Over the past few weeks, there have been several users that I have had to ban from using @twooshbot.  I created an internal list of users that the bot simply won't respond to.  If you want to know what constitutes acceptable behavior, this page might be useful.

Some of the bannings were the obvious: bots posting automated spam.

Since using @twooshbot grants you one additional follower, plus the occasional quote-retweet and mention, apparently some bot operators thought it was worth the effort to go through the initialization process.

I created @twooshbot for real people, with their real (usually personal) Twitter account, who type real tweets, and enjoy putting in the extra effort to make what they have to say fit, or expand it slightly to fill the available space.

Here's what it isn't for:
  • Posting porn (someone actually did this. They are blocked.)
  • Posting repetitive and/or excessive tweets
  • Excessive trolling of other Twitter users
  • Astroturfing - pretending to be a real person advocating a social or political position
  • Other bots.  I don't want to get into an auto-response loop. Or create Skynet.
  • Anything else I don't like (Yeah, I'm the judge, jury, and executioner.
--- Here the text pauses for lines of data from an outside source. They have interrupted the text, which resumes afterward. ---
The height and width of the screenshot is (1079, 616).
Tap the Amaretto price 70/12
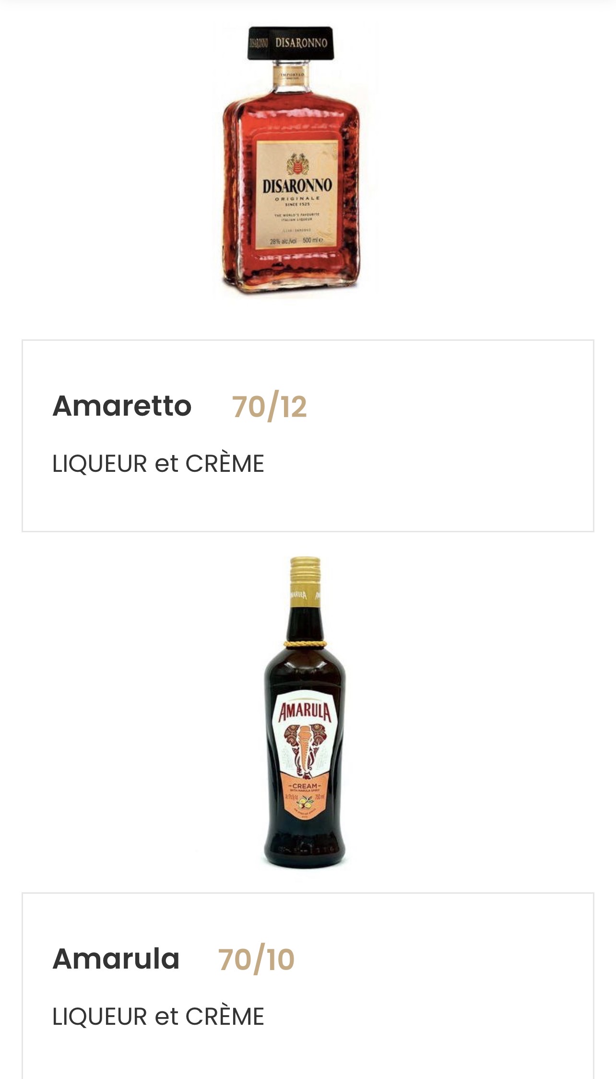pos(269,406)
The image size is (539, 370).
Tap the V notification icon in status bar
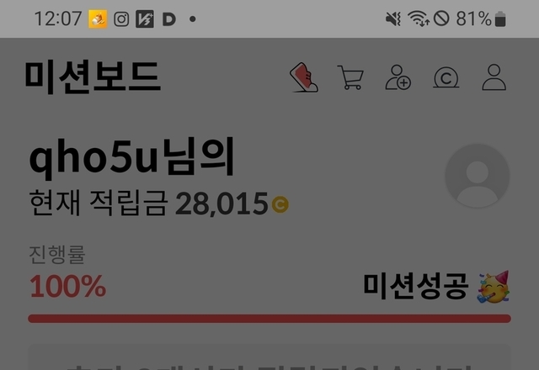(145, 19)
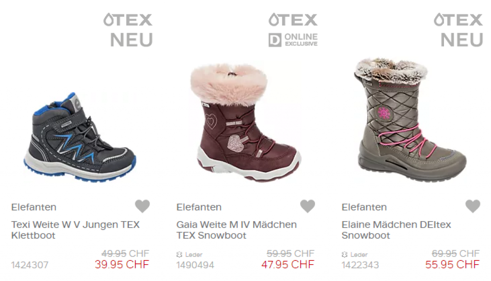491x281 pixels.
Task: Open Texi Weite W V Jungen TEX Klettboot title
Action: [75, 230]
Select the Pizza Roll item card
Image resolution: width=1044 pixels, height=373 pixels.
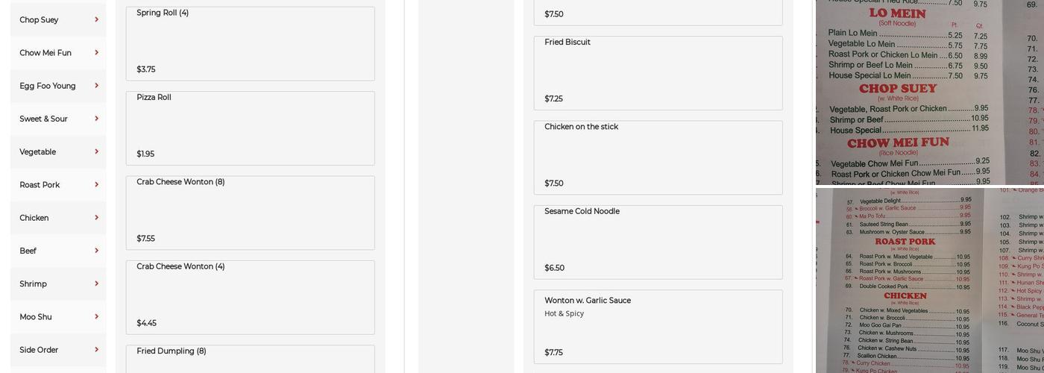[x=250, y=128]
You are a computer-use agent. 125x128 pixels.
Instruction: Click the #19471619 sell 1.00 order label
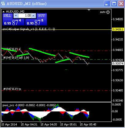tap(16, 58)
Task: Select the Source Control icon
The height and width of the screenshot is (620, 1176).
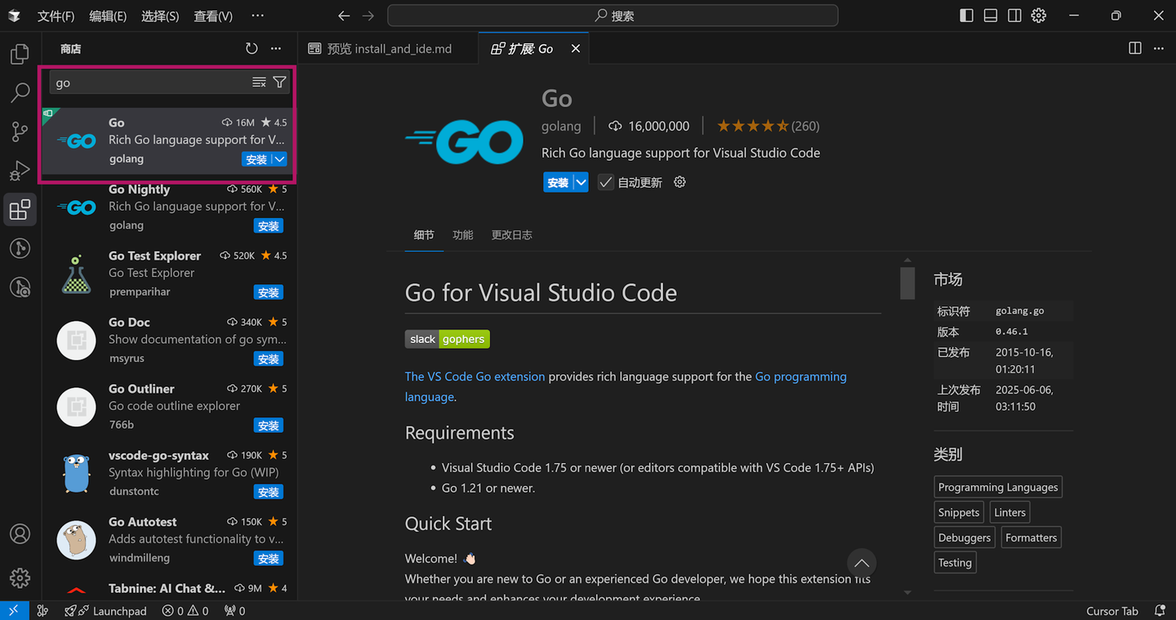Action: [x=20, y=132]
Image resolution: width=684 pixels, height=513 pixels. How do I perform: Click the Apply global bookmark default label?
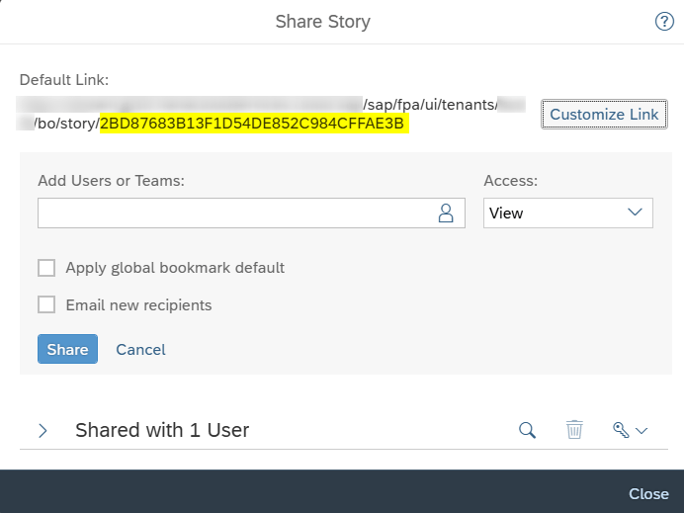(x=175, y=268)
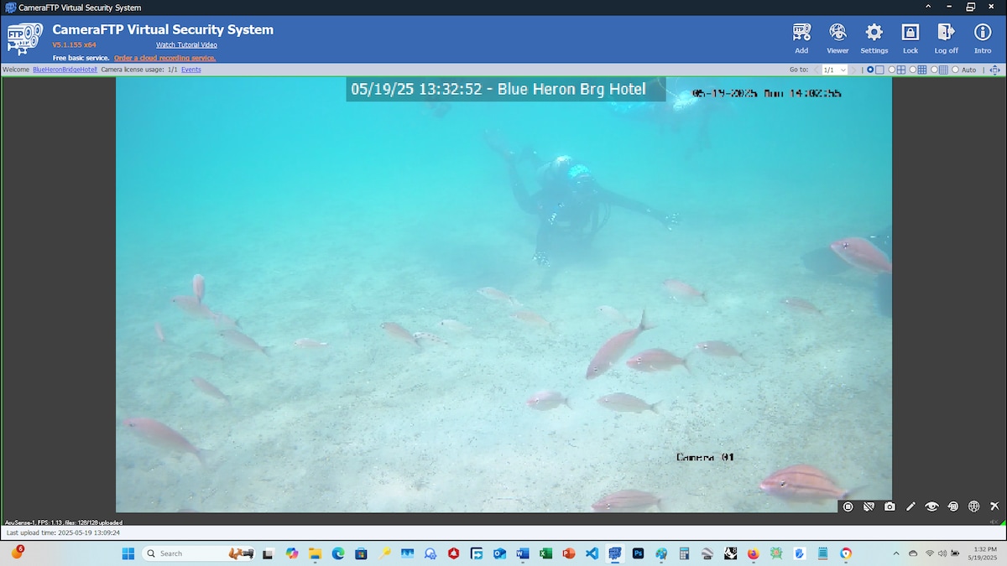Click the Events link
Image resolution: width=1007 pixels, height=566 pixels.
click(190, 70)
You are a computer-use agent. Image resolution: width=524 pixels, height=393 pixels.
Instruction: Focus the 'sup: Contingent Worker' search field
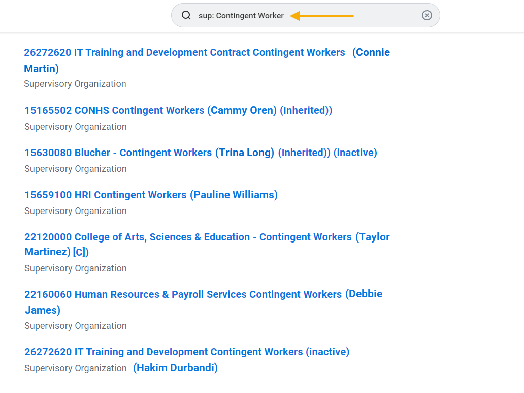click(241, 16)
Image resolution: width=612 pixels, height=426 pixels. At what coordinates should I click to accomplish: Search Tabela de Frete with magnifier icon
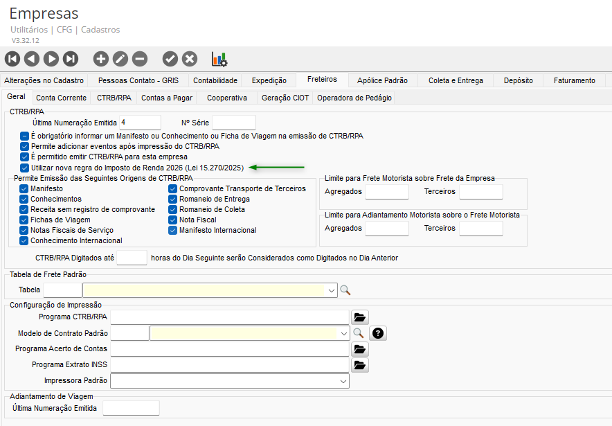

Deal with it, or appeal nicely to the magistrate--also me--for a pardon.)

Sometimes there's a fine line between a spam account and a politically-active user.  Usually the difference is the quantity and the quality of the posts.  If the posts are all unique, original, and occasional, I figure you're a real person, or close enough that I don't care.

There are a lot of opinions on Twitter.  Many of them I disagree with, but I'm not going to ban someone for disagreeing with me.

Trolling is a sensitive issue, since when you reply to or quote another user, there's a chance that @twooshbot will mention them in the response.  These responses are meant to be playful, and not to be perceived as ganging up on the other user.